Stored records
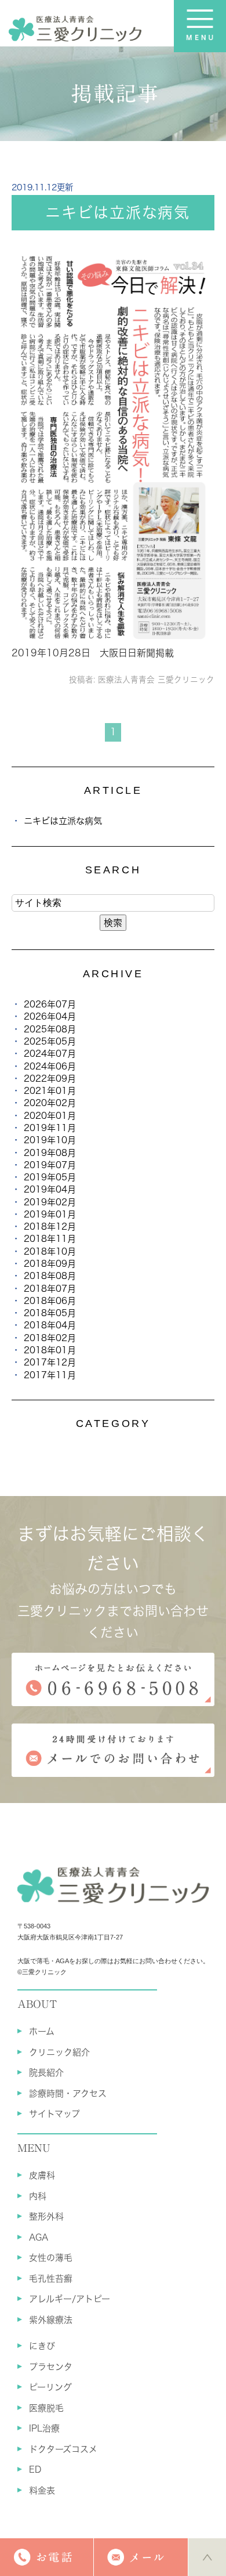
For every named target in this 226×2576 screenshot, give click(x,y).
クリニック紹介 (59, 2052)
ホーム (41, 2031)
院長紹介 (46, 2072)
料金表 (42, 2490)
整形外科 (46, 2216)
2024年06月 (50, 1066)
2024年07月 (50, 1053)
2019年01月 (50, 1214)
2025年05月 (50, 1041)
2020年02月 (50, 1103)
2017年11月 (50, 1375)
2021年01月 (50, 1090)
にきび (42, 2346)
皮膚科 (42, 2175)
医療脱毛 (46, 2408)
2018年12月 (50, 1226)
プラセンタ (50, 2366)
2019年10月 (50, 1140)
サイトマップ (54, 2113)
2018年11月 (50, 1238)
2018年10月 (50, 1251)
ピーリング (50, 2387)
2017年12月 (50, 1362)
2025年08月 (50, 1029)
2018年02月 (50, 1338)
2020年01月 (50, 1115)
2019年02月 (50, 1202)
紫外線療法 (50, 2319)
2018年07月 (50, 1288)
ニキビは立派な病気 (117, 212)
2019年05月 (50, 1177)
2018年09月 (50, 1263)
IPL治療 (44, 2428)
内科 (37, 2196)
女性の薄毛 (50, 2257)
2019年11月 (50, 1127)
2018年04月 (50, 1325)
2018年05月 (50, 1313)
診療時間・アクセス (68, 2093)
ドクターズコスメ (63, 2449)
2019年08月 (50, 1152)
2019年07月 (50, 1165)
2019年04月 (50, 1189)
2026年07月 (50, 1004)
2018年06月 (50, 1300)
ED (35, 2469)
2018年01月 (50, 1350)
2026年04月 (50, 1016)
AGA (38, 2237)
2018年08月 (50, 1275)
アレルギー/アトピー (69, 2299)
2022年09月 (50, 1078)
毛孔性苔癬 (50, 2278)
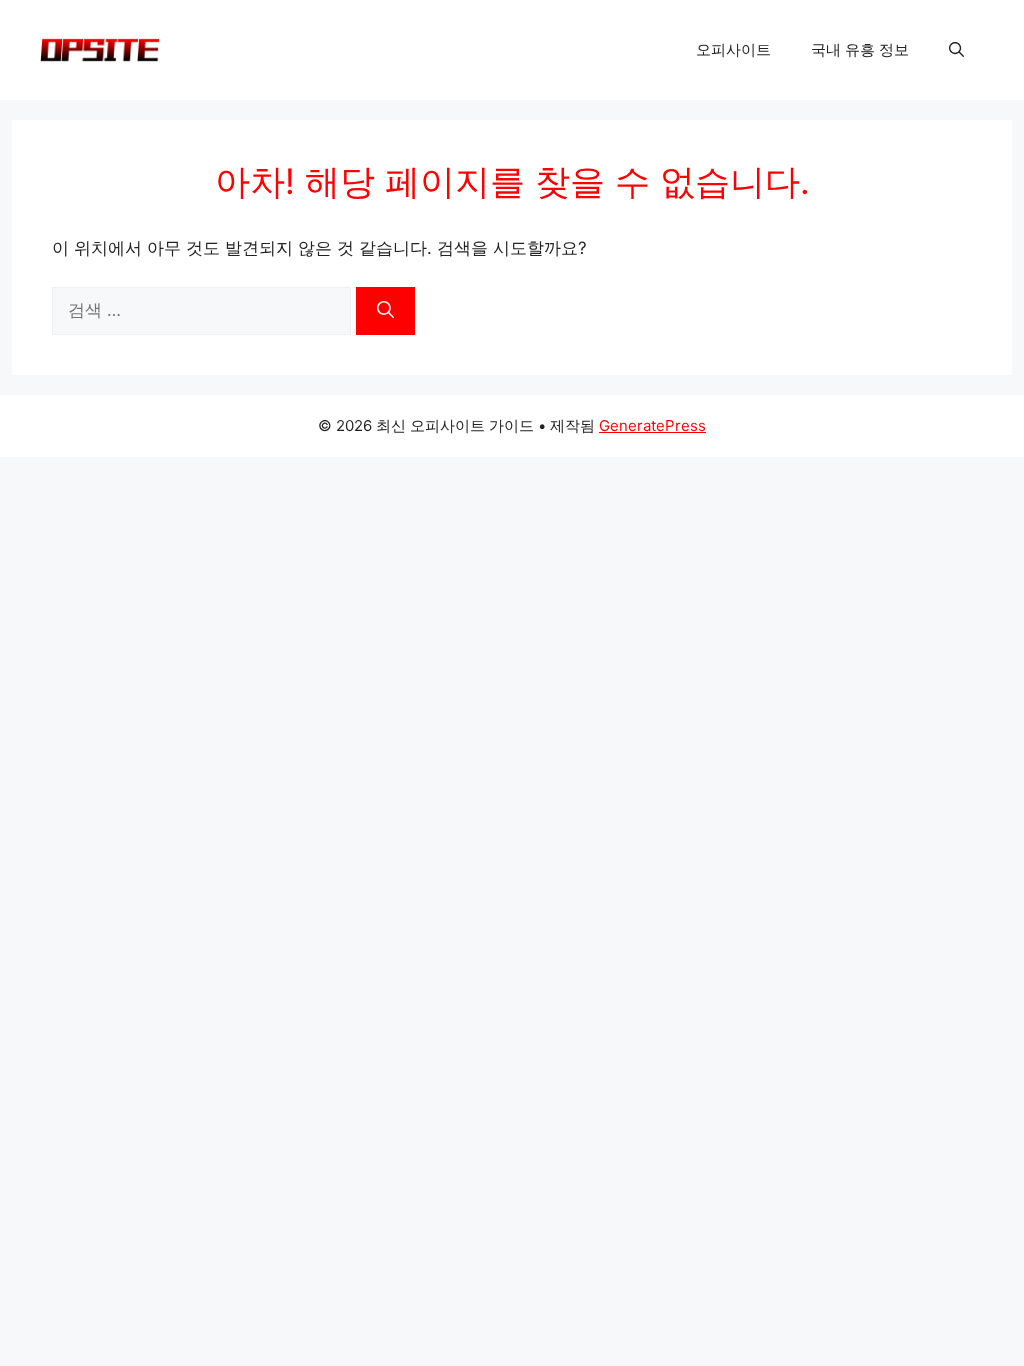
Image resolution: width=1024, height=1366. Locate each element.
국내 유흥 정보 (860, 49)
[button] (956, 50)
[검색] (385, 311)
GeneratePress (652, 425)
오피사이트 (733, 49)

▸ Task details
Repeat only what lies between the start of the data and the end of the line containing "2018年02月 (50, 1338)", exactly, with pictures left out.

▸ Result for this task
For every named target in this 226×2576 screenshot, give click(x,y).
クリニック紹介 (59, 2052)
ホーム (41, 2031)
院長紹介 (46, 2072)
料金表 (42, 2490)
整形外科 (46, 2216)
2024年06月 (50, 1066)
2024年07月 (50, 1053)
2019年01月 (50, 1214)
2025年05月 (50, 1041)
2020年02月 (50, 1103)
2017年11月 (50, 1375)
2021年01月 (50, 1090)
にきび (42, 2346)
皮膚科 (42, 2175)
医療脱毛 (46, 2408)
2018年12月 (50, 1226)
プラセンタ (50, 2366)
2019年10月 (50, 1140)
サイトマップ (54, 2113)
2018年11月 (50, 1238)
2018年10月 (50, 1251)
ピーリング (50, 2387)
2017年12月 (50, 1362)
2025年08月 (50, 1029)
2018年02月 (50, 1338)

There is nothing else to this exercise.